**WORK TO COMPLETE**
In the lines below, look for "agent". Copy each line where it appears.

MATERIAL SUPPLIED Block Start

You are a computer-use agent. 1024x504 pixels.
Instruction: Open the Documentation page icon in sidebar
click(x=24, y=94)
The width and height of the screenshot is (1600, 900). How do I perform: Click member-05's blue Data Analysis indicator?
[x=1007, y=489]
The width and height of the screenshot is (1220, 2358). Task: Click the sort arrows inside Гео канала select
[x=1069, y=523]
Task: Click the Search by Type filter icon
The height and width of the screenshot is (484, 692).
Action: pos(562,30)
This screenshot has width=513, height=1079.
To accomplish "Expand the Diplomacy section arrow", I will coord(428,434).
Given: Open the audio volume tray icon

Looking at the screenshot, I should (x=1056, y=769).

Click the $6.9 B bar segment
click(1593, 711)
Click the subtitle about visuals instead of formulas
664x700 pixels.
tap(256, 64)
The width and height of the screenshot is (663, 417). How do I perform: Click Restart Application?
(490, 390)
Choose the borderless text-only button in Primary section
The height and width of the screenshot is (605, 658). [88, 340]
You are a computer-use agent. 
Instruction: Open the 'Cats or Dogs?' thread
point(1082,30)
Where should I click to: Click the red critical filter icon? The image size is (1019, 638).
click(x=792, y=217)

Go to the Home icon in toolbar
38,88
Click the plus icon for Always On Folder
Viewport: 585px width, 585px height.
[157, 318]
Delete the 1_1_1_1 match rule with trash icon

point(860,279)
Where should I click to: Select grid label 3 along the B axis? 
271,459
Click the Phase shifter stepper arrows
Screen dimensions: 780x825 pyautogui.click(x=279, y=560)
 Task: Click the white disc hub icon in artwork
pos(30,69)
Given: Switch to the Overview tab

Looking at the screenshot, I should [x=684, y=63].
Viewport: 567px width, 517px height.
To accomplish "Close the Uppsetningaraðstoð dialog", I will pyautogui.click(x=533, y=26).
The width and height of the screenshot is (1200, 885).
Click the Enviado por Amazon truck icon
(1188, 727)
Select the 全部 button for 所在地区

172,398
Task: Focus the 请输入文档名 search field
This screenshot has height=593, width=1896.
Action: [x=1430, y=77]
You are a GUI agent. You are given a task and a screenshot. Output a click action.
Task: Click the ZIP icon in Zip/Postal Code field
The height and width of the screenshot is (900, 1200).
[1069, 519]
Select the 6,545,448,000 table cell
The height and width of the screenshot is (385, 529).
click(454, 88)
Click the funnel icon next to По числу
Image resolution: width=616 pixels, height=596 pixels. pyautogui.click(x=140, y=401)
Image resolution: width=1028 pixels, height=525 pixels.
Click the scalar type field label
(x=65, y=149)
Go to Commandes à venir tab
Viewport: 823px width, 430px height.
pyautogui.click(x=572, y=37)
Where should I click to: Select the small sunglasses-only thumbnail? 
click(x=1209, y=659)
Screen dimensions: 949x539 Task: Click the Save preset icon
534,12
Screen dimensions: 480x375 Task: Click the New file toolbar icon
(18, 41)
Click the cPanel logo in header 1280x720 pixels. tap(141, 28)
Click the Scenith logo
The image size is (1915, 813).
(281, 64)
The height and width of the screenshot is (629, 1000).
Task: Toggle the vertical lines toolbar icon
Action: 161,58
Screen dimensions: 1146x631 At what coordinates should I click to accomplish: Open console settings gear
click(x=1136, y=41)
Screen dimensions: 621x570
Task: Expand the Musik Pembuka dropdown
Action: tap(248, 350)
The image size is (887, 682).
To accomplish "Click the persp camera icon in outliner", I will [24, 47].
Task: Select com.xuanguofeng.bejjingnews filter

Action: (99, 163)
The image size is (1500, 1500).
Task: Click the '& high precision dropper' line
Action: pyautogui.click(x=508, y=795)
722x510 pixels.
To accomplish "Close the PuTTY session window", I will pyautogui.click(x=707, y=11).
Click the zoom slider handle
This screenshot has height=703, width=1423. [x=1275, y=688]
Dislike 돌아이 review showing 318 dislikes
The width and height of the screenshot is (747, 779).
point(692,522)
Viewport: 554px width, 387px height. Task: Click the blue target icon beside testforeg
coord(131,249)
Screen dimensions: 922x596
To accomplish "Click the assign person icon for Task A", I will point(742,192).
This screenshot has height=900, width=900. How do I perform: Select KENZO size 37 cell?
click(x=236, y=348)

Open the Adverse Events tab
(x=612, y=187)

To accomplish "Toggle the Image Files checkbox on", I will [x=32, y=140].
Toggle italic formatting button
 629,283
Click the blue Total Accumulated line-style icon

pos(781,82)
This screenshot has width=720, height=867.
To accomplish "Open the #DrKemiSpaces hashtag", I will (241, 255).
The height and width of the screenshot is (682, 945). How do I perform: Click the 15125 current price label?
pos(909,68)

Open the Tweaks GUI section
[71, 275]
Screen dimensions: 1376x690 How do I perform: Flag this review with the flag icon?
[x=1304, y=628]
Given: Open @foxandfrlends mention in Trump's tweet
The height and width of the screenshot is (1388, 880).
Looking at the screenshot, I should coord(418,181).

MATERIAL SUPPLIED Block End

**RESULT FOR THIS TASK**
You are a computer-use agent. 1024x504 pixels.
You are a computer-use agent. 
You are a GUI agent. You are given a task and a screenshot. Output a click action.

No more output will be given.